Advantages to using an external library/wrapper:
If you need to introduce more
complexity into your emailing, you
can do so quite easily. Adding
attachments, inline images and such
are not much fun using PHP plain mail
function. External libraries (at
least the good ones) have a more
OOPish API. Adding an attachment can be as easy as $message->addAttachment($file); without having to play around with headers, etc.
External libraries better hide the
ugly complexities of tasks such as
adding attachments, character
encodings and inline images.
Using a library now will save you the
hassle of having to learn it in the
future when you do need the
additional complexity/functionality.
External libraries probably (I'm
really not sure which ones, and to
what extent) address certain
vulnerabilities that PHP's mail does
not.
If I can think of anything else, I'll be sure to add it.
This will maybe not really answer all your questions, but it won't hurt either, I guess...
Whatever you want to do, I would not go with mail() : sending a mail is not such an easy task, and using an existing library/framework will always be a good idea : it will solve many problems you probably have not even thought about -- even if you don't need to send lots of mails.
About your specific questions, maybe other answers will say something else and/or get your more informations, but any "good" library created to send mails should deal with those kind of problems... Else, you should probably search for another library ^^
Still, testing a couple of dumb non-addresses will allow you to be 100% sure ;-)
Another solution to be quite sure is to check the source of the library ;-)
In the source of version 2.2.1, you'll find stuff like this :
class.phpmailer.php, function AddAnAddress, line 413, you'll see this :
if (!self::ValidateAddress($address)) {
$this->SetError($this->Lang('invalid_address').': '. $address);
if ($this->exceptions) {
throw new phpmailerException($this->Lang('invalid_address').': '.$address);
}
echo $this->Lang('invalid_address').': '.$address;
return false;
}
And it seems this function is used by the other functions that add an address... So, I suppose there's some kind of email-addresses validation ;-)

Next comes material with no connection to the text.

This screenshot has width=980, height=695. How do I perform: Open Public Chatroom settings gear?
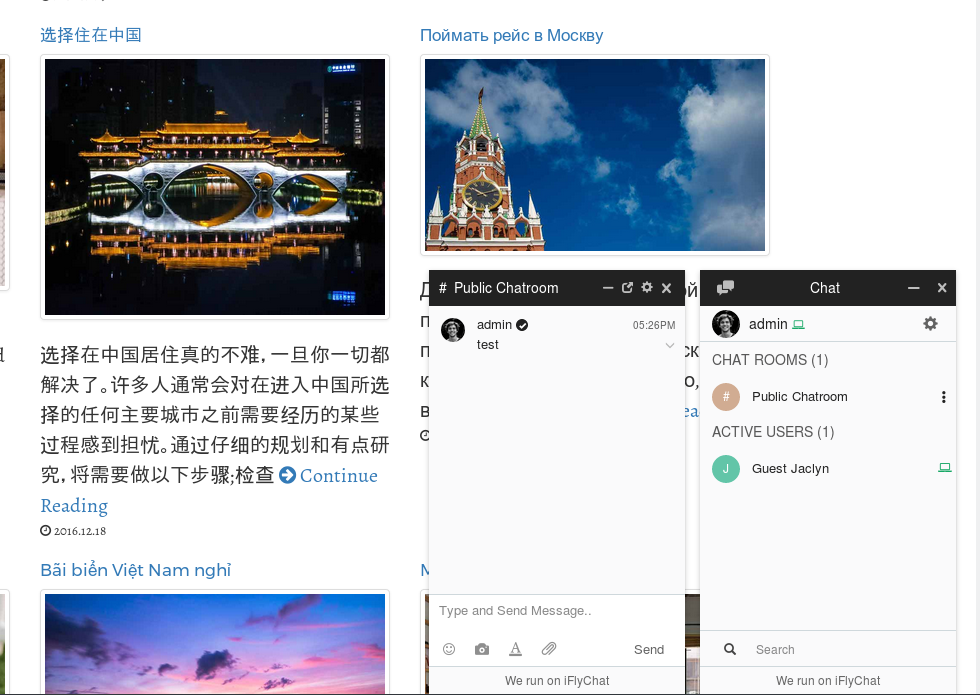tap(647, 288)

That'll answer at least one of your questions ^^
PHPMailer is not the only solution that exists, btw ; there are plenty of others, like, for instance :
Zend_Mail
Rmail for PHP (Formerly known as HTML Mime Mail)
Swift Mailer
As Pascal MARTIN mentioned, sending an email isn't as straight forward and easy as some people just assume it is. To answer your questions directly. Yes PHPMailer does do some validation, but it's not super-advanced, but should be enough for your uses. And PHPMailer will save you some time depending on what custom functions you will need. Some things to consider though:
HTML vs plain text. If the emails are only ever going to you, this probably isn't as big of a deal. But if you're ever sending emails to your users (say a confirmation email) you want to be able to support both HTML and plain text clients. PHPMailer (and Zend_Mail) make this very easy to do.

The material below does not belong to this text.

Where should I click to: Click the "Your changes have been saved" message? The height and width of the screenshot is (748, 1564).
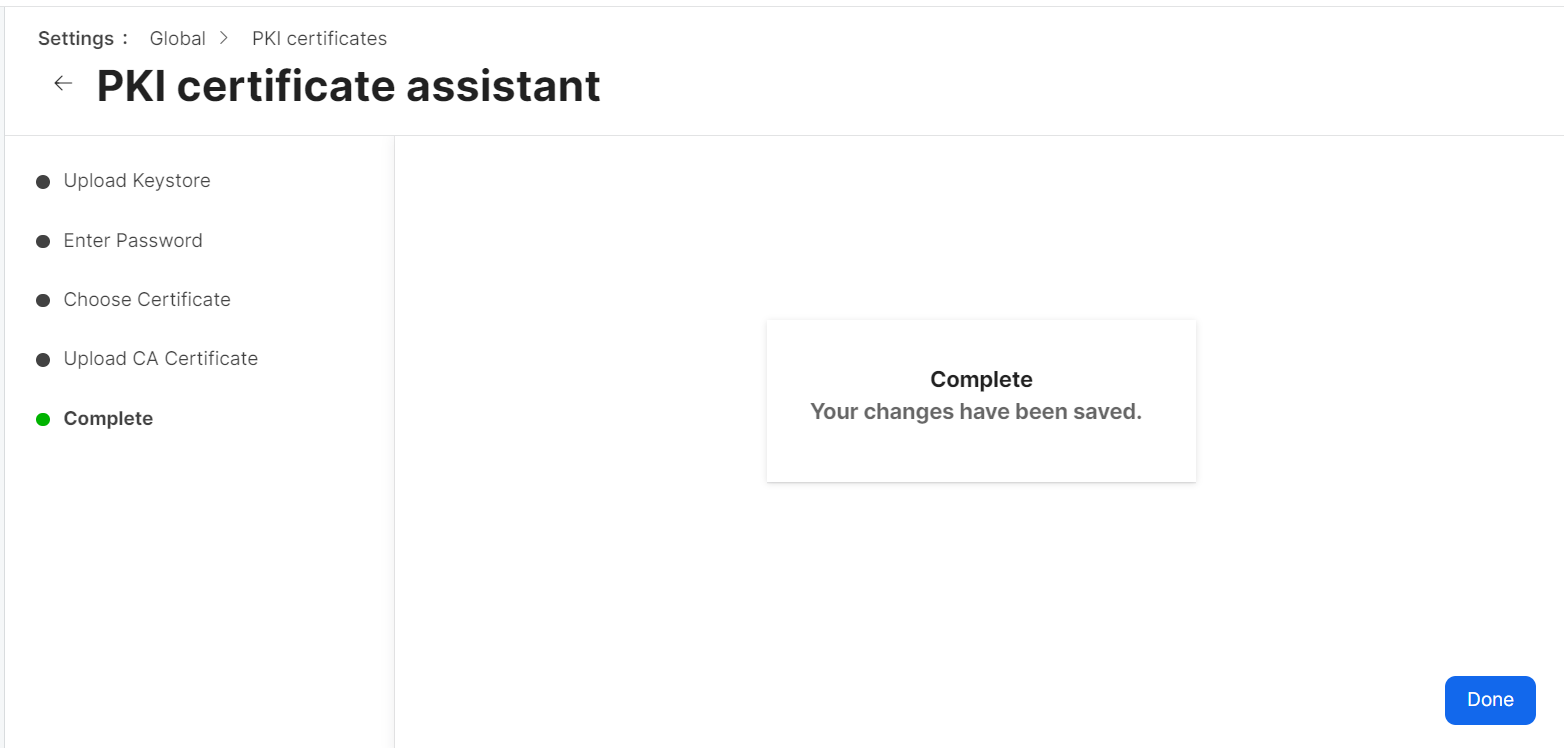point(975,411)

SMTP. This is another one that is really important if you're sending email to your users, but not so much if it's just an email to your self. Using php's regular mail() function the email will be sent via sendmail, which almost all *nix installs come with out of the box (especially servers). As a result, spam filters aren't very friendly towards it. If you have a regular SMTP server setup with a trusted MX record (or if you have a gmail account) you can send through that using SMTP, which will help reduce the chances of your mail being flagged as spam.
In addition to just PHPMailer Zend_Mail is a good one to check out to (it's part of the Zend Framework). However that may be a bit much for a simple contact form.
PHPMailer is my choice because it allows me to send SMTP e-mails to google without installing any libraries or configuring a mailserver, that way I don't have to worry about spam-related problems.